[begin Material for this task]
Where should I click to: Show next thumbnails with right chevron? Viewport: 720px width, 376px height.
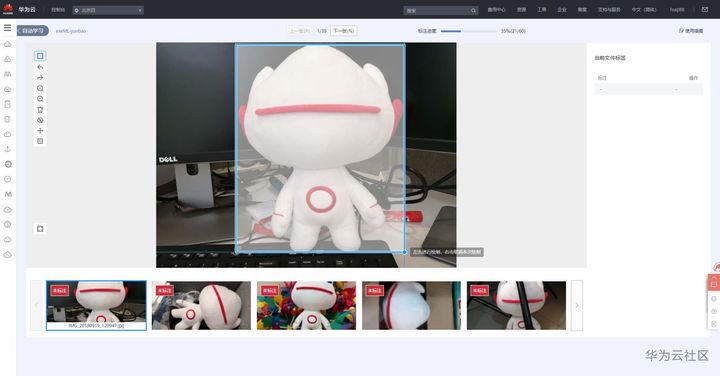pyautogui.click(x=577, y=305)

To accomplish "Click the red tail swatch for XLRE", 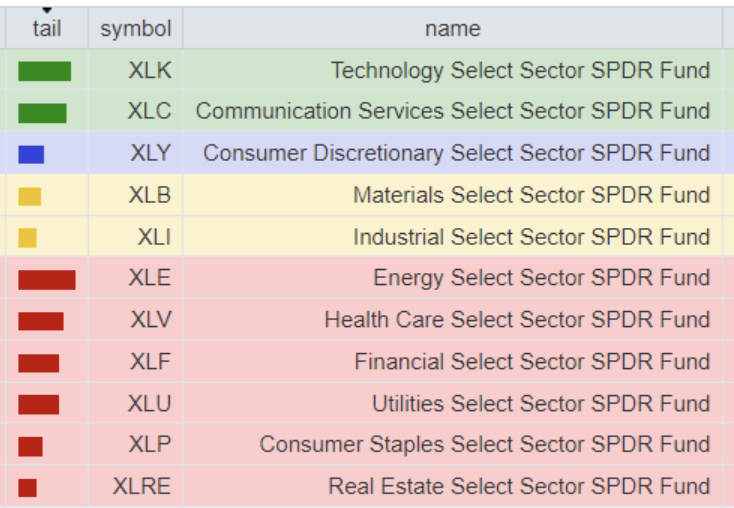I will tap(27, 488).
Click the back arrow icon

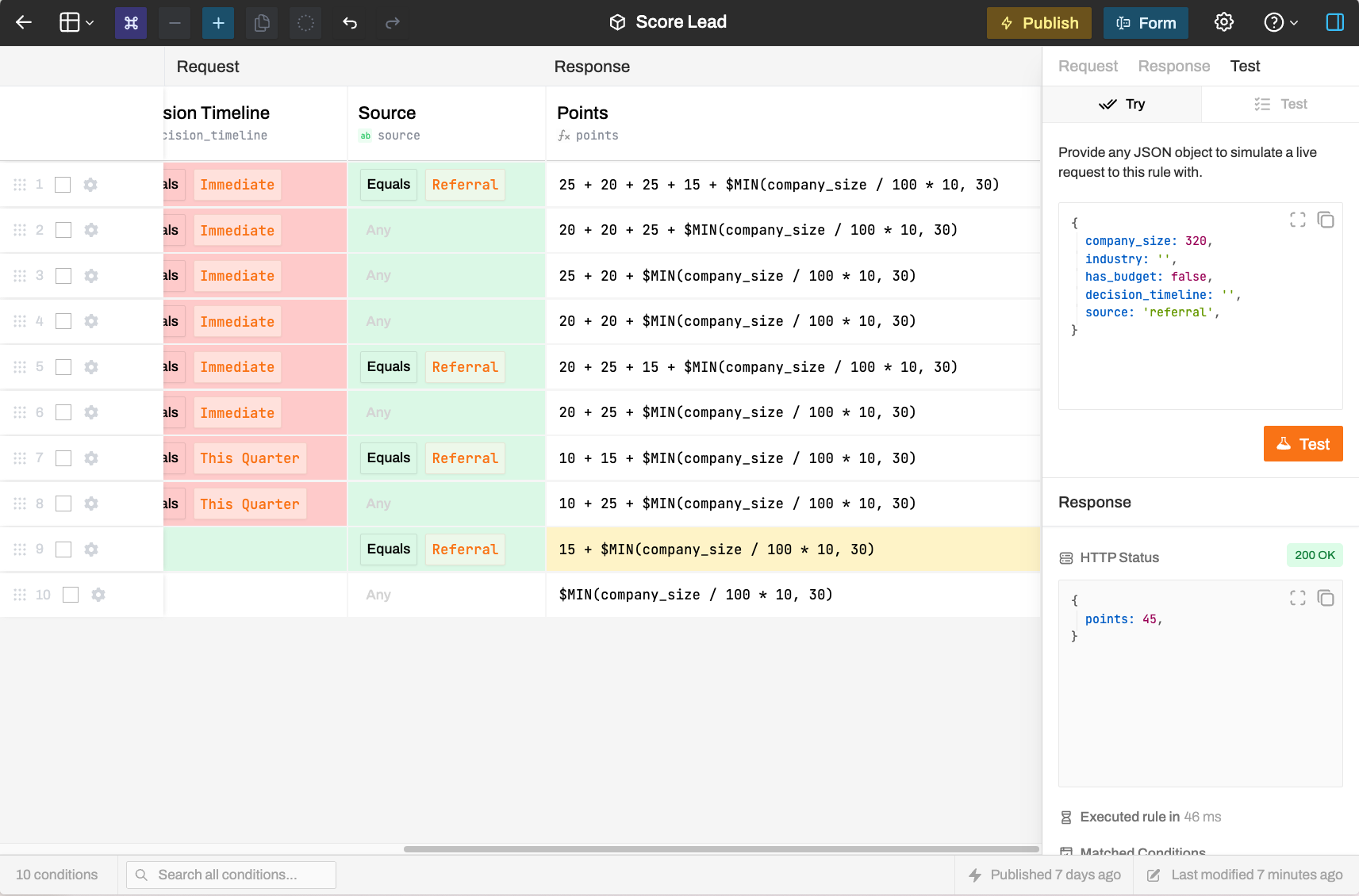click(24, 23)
[end Material for this task]
[begin Material for this task]
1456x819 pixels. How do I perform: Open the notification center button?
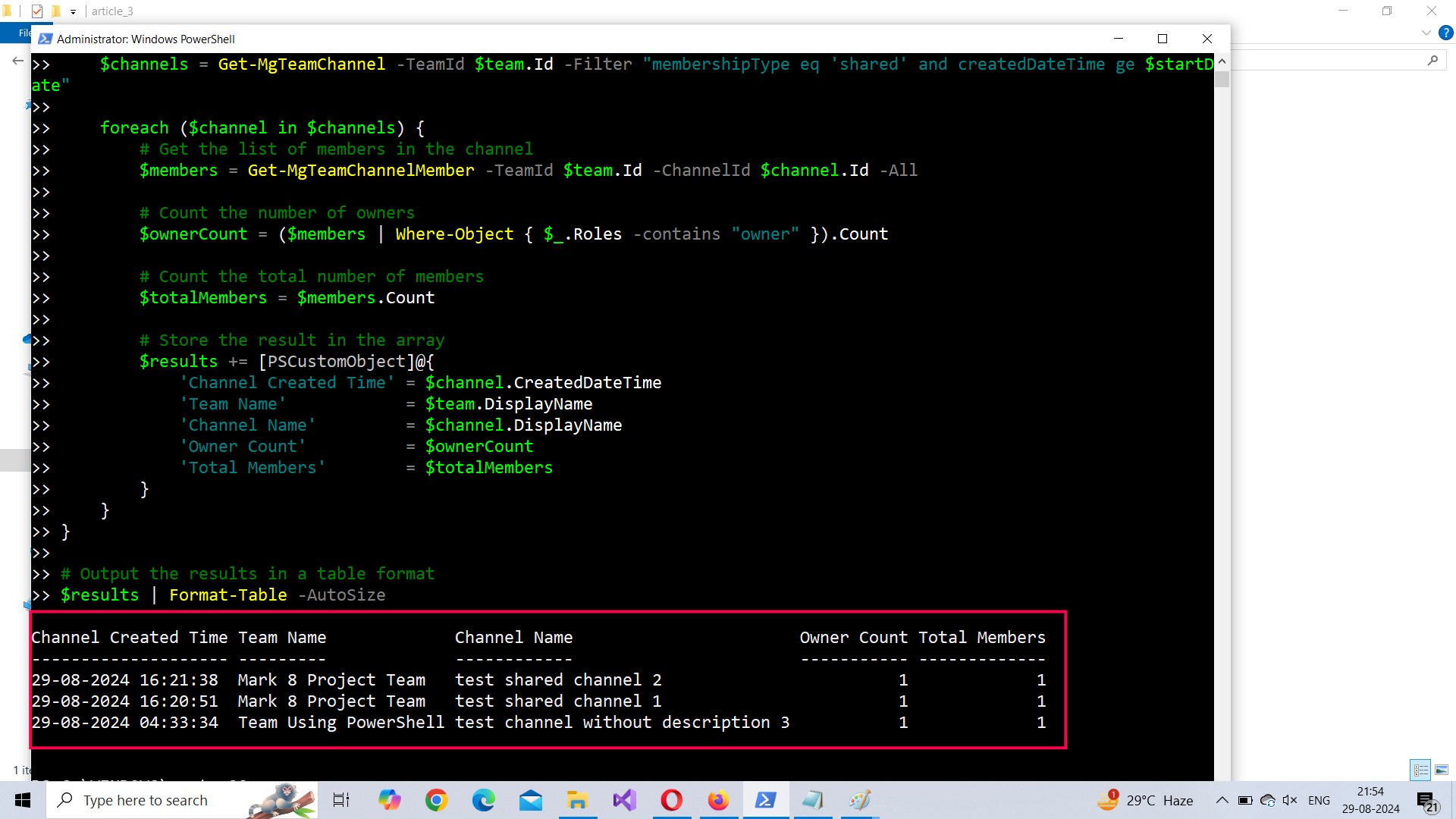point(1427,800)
[end Material for this task]
[begin Material for this task]
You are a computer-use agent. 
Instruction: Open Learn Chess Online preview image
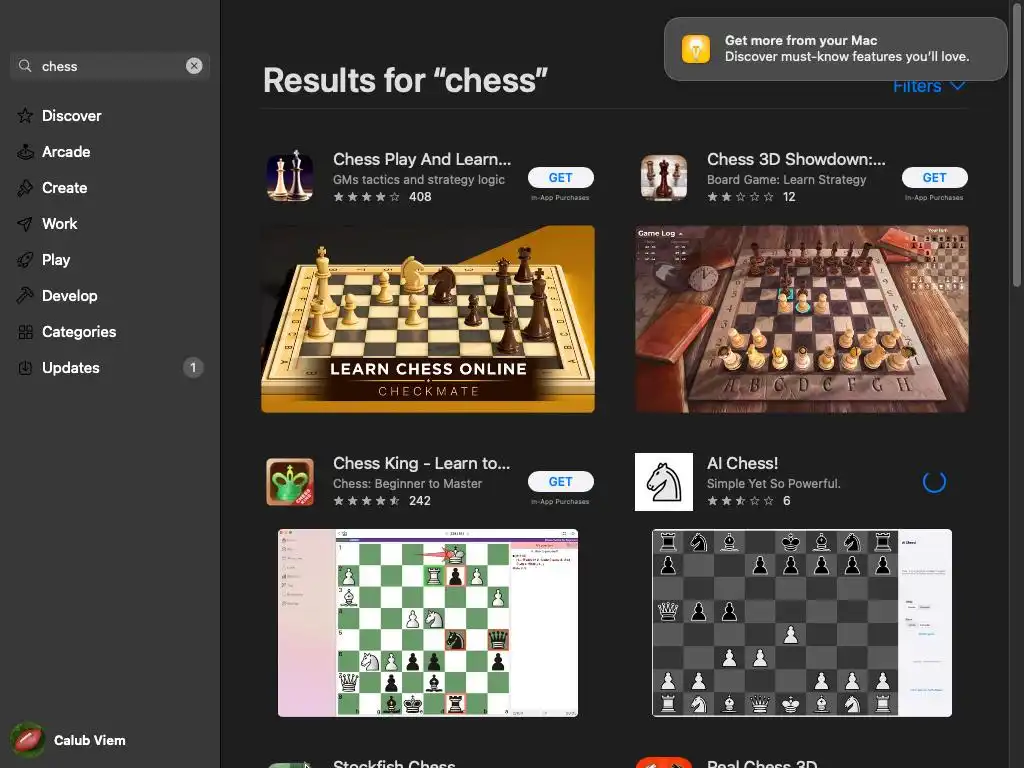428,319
[end Material for this task]
- **Problem statement**:
Tally the lines of the data above that contain the string "Open", with case counting, and reply with the number alone.

- **Exercise answer**:
2